Criminal law solicitors unable to find a barrister because of their protest over legal aid fees “may need to assist the client to represent themselves as best they can” if the court will not grant an adjournment, the Solicitors Regulation Authority (SRA) has warned.
Giving guidance on the current strike, the regulator said solicitors must make “proper efforts” to find a replacement advocate.
The regulator set out its position in reply to a ‘question of ethics’ query on its website from a solicitor acting in a “complicated Crown Court matter” where the chambers he usually instructed was refusing to take on new work, as were possible replacements.
The Criminal Bar Association called on members at the end of last month to consider refusing instructions in criminal law cases subject to a representation order dated on or after 1 April, when the revised advocates’ graduated fee scheme came into force.
Around 100 chambers have done so and the effect is increasingly being felt in courts across the country.

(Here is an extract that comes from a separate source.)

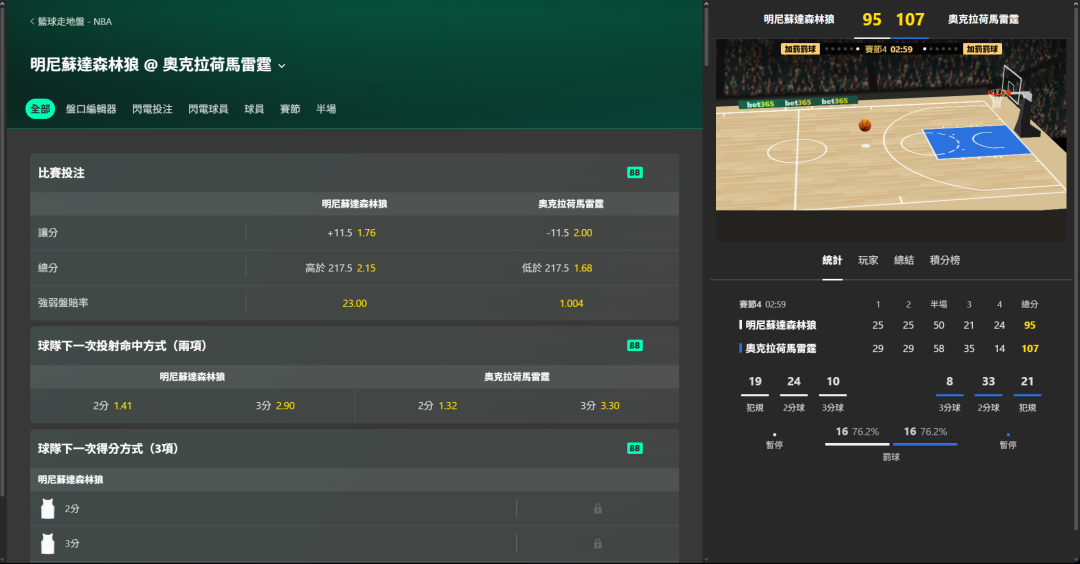Click the lock icon in the 2分 row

The SRA said solicitors were under a duty to act in their clients’ best interests, uphold the rule of law and the proper administration of justice and also had a duty, detailed in chapter 7 of the SRA Code of Conduct , to “assess any potential risks to compliance and to have in place systems to address issues identified”.
The regulator went on: “To ensure compliance you are advised to make proper efforts to find a replacement advocate, whether it be a different barrister, or a solicitor-advocate. You should document all such efforts made.

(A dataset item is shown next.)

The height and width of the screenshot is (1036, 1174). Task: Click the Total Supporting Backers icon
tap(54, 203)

“If your first-choice counsel is declining work, you should contact as many alternative chambers as possible to establish whether they are taking part in the current action.
“You should explain your difficulties to the court and the prosecution at the earliest opportunity, to assist with proactive case management.”
The SRA said solicitor-advocates should be used “where they have both the skills and resources” to take on the work.
“If you have been unable to locate an advocate and the court is unwilling to adjourn, you may need to assist the client to represent themselves as best they can.”
The SRA said solicitors should make “every effort to ensure court hearings take place when tabled”, unless adjourned with the agreement of the court, and it might be helpful to explain this to clients.
Criminal law solicitors who were yet to take on a case affected by the barristers’ direct action were advised to clarify with clients what the retainer covered in terms of advice, representation and advocacy, and the possible “unavailability” of counsel.
“It would not be acting in the clients’ interests to take a matter on knowing you are likely to be unable to complete it on their behalf.”
The Law Society’s guidance, issued earlier this month, said that it did not consider that the unavailability of counsel – for whatever reason – creates an obligation on a solicitor-advocate in the instructing firm to take over the formerly instructed barrister’s responsibility.
“Nor is there an obligation in any new cases to take on the advocacy if an external advocate cannot be found.”
Meanwhile the resident judges of the Northern Circuit have set out their own contingency plans for dealing with the dispute.
Defence solicitors with a representation order are asked to upload onto the digital case system whether the defendant would be represented at the plea and trial preparations hearing (PTPH), whether by a barrister or solicitor, the proposed plea and the “essential issues”.
Where solicitors attend the PTPH, they will be allowed to address the court. Where defendants are unrepresented, judges will deal with the situation on a “case-by-case basis”.